Ford ousts top exec over 'inappropriate behavior'




 

DETROIT (AP) - Ford Motor Co. has ousted one of its top executives over allegations of inappropriate behavior.

North America President Raj Nair is leaving the company effective immediately, Ford said in a statement. His replacement has not yet been named.

Ford officials would not specify what behavior led to Nair's departure. Ford investigated after a recent anonymous complaint about Nair was made to the company's 24-hour hotline.

"We made this decision after a thorough review and careful consideration," said Ford President and CEO Jim Hackett in the statement. "Ford is deeply committed to providing and nurturing a safe and respectful culture and we expect our leaders to fully uphold these values."

Nair expressed regret in a statement distributed by Ford.

"There have been instances where I have not exhibited leadership behaviors consistent with the principles that the company and I have always espoused," Nair said.

Nair said he had nothing to add to that statement when reached by phone Wednesday by The Associated Press.

Nair joins numerous business leaders who have been fired or have resigned in recent months because of inappropriate behavior in the workplace. Casino magnate Steve Wynn resigned from his company earlier this month because of sexual misconduct claims. Omeed Malik, a managing director at Bank of America, resigned in January over a sexual misconduct claim.

Hackett, who joined Ford last May, warned employees at the end of last year that Ford had no tolerance for misconduct after The New York Times documented instances of sexual harassment at two plants in Chicago.

"We don't want you here, and we will move you out for engaging in any behavior like this," Hackett said in a letter to employees. "Our promise is there will be no retaliation against anyone who speaks up, and no one is above the rules, no matter where they are in the hierarchy. This is absolute."
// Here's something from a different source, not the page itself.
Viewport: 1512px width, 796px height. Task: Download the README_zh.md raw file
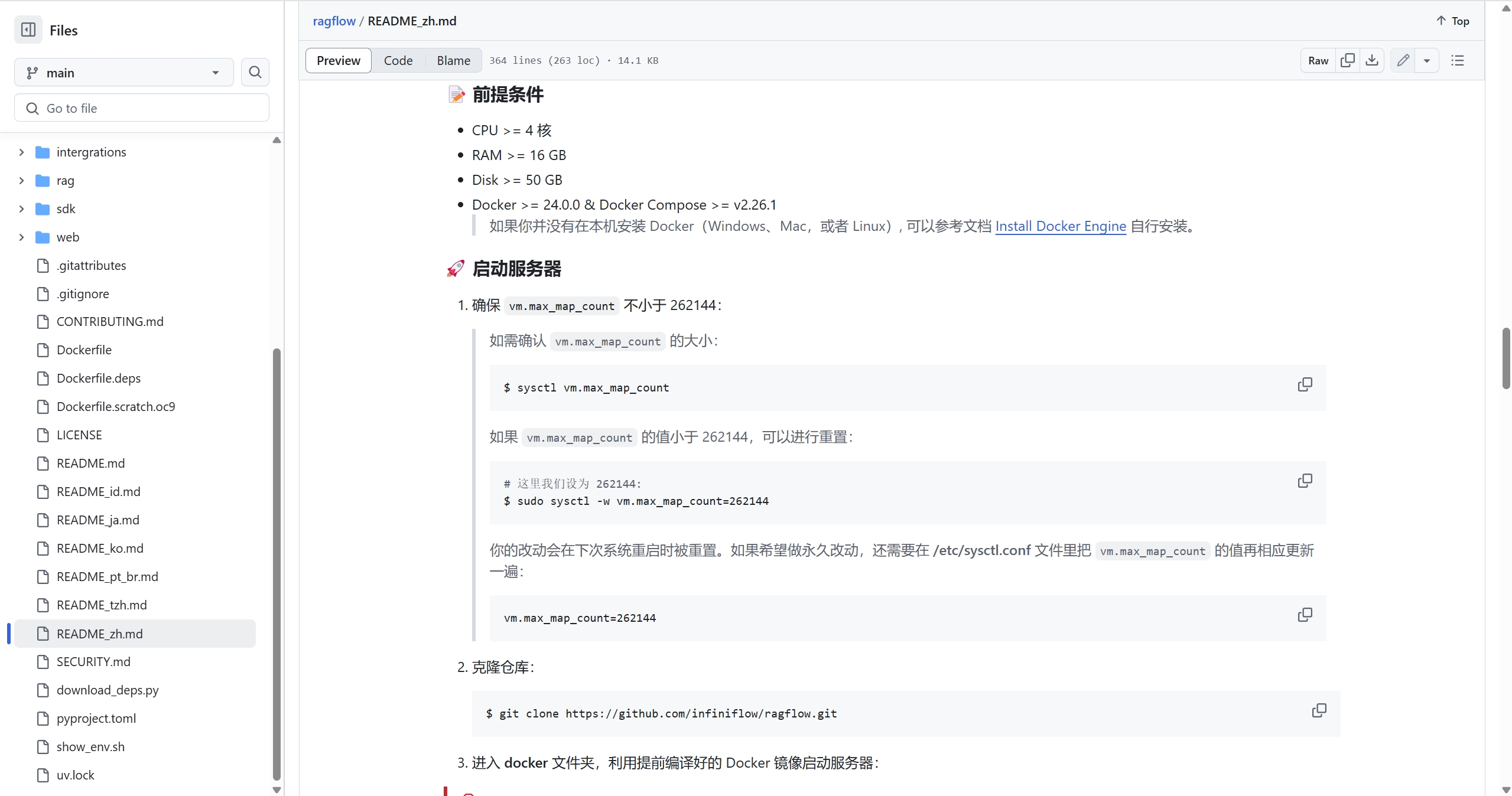(1373, 60)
Hackett also said Ford had hired more people to investigate charges of harassment or discrimination.

Michelle Krebs, an executive analyst with the car shopping site Autotrader, said companies in every industry are looking at employee behavior in a new light, and the auto industry is no exception. But the timing is particularly bad for Ford, which has struggled to lay out a clear direction for its future. Nair was a rising star at the company, she said.

Joseph Holt, ethics professor at the University of Notre Dame's Mendoza College of Business, praised Ford, saying companies have to take action when their codes of conduct are violated,

"When inappropriate behavior is tolerated or exceptions are made for star employees, then leadership is not clear, credible or consistent in its upholding of professed values, and that invites well-founded employee cynicism," he said.
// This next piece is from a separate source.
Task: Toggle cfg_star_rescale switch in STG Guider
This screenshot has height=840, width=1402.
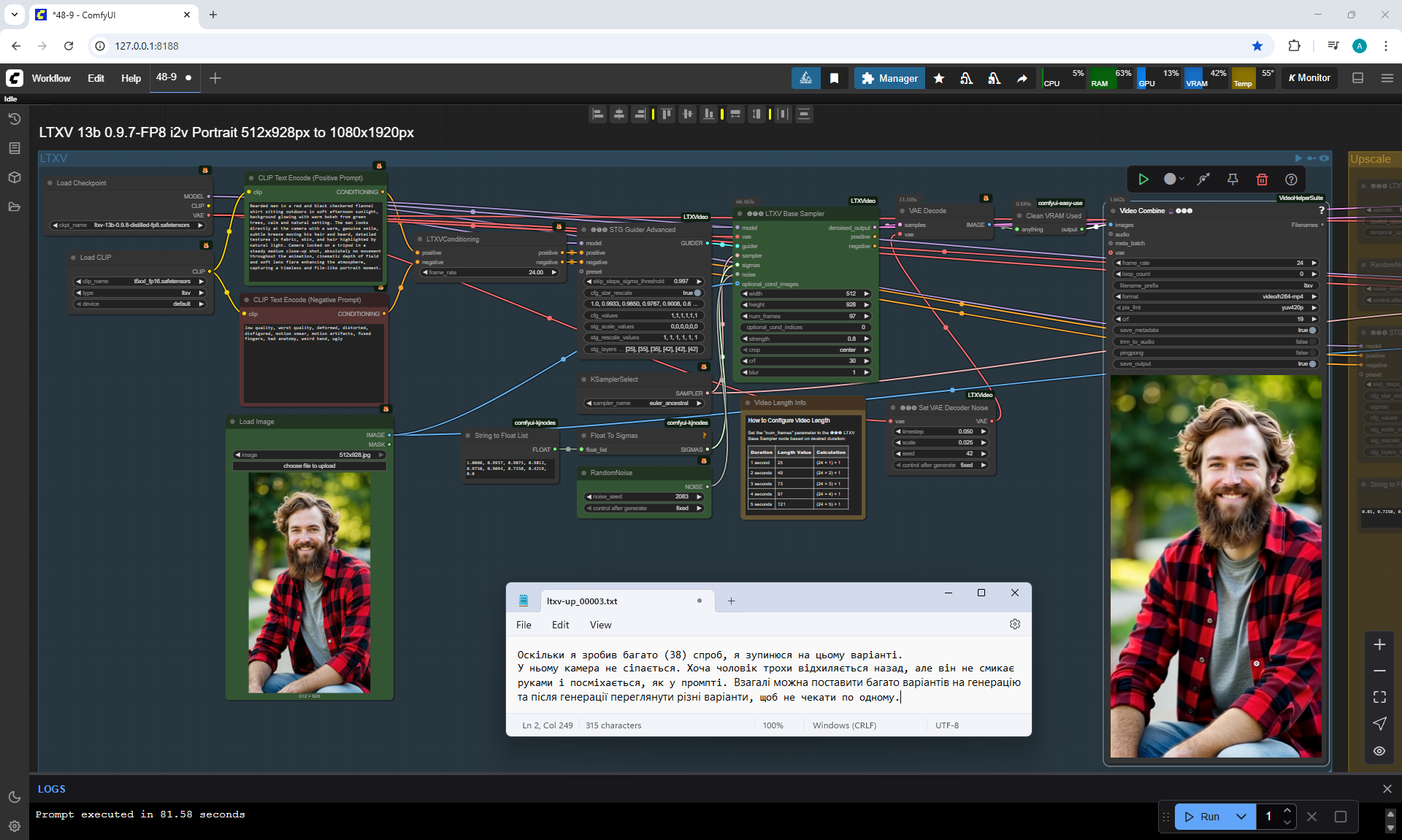Action: pyautogui.click(x=697, y=293)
Nair was named Ford's executive vice president and head of North America on June 1, 2017. Prior to that, he was Ford's head of global product development and chief technical officer.

Nair joined Ford in 1987 as a mechanical engineer. He held numerous leadership positions in Europe, Asia and South America. Prior to being named head of global product development, Nair oversaw engineering for all Ford and Lincoln vehicles.